▸ Testo selezionato:
────────────────────────────────────────

Piegarsi verso il prossimo. «Il Vangelo del Giovedì Santo – ha proseguito il presule – esorta i discepoli a chinarsi e lavarsi i piedi gli uni agli altri. Il Giovedì Santo ci insegna come vivere e da dove iniziare a vivere: la vita vera non è quella di stare in piedi, fermi nel proprio orgoglio; la vita secondo il Vangelo è piegarsi verso i fratelli e le sorelle, iniziando dai più deboli. È una vita che viene dal cielo, eppure è una vita così umana. Tutti abbiamo bisogno di qualcuno che si chini verso di noi, come anche noi di chinarci verso i fratelli e le sorelle».
Un modo di vivere. «Il Giovedì Santo – ha sottolineato il cardinale Bassetti – è davvero un giorno umano: il giorno dell’amore di Gesù che scende così in basso fino ai piedi dei suoi amici. E tutti siamo suoi amici, anche Giuda, colui che lo sta per tradire. Da parte di Gesù nessuno è nemico, tutto per lui è amore. Lavare i piedi per Gesù non è un gesto, è un modo di vivere. Si è comportato così in ogni istante della sua vita».

────────────────────────────────────────

▸ Dati forniti:

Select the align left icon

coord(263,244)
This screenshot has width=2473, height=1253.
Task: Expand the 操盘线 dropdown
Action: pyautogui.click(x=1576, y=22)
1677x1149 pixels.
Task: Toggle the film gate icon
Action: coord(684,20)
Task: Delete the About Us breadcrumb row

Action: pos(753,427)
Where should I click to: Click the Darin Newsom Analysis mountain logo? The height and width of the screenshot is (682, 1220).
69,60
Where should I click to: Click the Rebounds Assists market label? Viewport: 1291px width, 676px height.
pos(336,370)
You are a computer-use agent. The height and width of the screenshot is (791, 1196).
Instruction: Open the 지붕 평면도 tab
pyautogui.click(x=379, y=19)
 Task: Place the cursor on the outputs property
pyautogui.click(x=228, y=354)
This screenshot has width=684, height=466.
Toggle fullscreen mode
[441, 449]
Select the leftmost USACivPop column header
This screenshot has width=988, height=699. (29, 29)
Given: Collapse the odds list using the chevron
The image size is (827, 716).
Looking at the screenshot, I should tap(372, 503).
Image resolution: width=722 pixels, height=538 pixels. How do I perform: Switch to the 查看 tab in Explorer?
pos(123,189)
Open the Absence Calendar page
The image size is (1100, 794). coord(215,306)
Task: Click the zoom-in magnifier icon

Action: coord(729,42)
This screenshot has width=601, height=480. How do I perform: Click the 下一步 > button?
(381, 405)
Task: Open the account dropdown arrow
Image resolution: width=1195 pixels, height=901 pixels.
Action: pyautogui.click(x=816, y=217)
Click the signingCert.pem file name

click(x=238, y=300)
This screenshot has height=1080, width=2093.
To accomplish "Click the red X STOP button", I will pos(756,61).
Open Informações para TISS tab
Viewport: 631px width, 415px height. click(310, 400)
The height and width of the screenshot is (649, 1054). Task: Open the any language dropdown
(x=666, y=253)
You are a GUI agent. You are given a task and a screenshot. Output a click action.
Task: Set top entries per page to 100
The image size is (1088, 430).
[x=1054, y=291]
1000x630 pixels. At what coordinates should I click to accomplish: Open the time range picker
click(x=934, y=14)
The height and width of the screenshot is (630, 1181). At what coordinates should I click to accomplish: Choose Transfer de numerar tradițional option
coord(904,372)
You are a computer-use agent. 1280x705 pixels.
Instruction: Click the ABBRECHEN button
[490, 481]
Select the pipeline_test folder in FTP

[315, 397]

────────────────────────────────────────

▸ Compito 1: Nel testo sul Giovedì Santo, che cosa rappresenta per Gesù lavare i piedi?
▸ Compito 2: Prosegui il testo sul Giovedì Santo dopo la sua ultima frase.
Il materiale non ha alcun legame con il testo sul Giovedì Santo.

▸ Risposta 1: Per Gesù lavare i piedi non è un gesto, ma un modo di vivere.

▸ Risposta 2:
Il nutrimento disceso dal Cielo. All’inizio dell’omelia il cardinale ha ricordato il gesto compiuto da Cristo nel distribuire il pane ai suoi discepoli nell’ultima cena e le parole di Gesù: «“Ho tanto desiderato mangiare questa Pasqua con voi, prima della mia passione”. In verità, per Gesù, è un desiderio da sempre; ma quella sera ha ancora più bisogno di stare con noi. Si mise a tavola con i dodici, prese il pane e lo distribuì loro dicendo: “Questo è il mio corpo, che è per voi”. La stessa cosa fece con il calice del vino: “Questo è il mio sangue dell’alleanza, che è versato per tutti”. Quel pane e quel vino sono il nutrimento disceso dal Cielo per noi pellegrini sulle strade di questo mondo. Ci rendono più simili a Gesù, ci orientano a vivere come lui viveva, fanno sorgere in noi sentimenti di bontà e di servizio, di tenerezza, di amore, di perdono. Gli stessi sentimenti che lo portano a lavare i piedi dei discepoli come un servo».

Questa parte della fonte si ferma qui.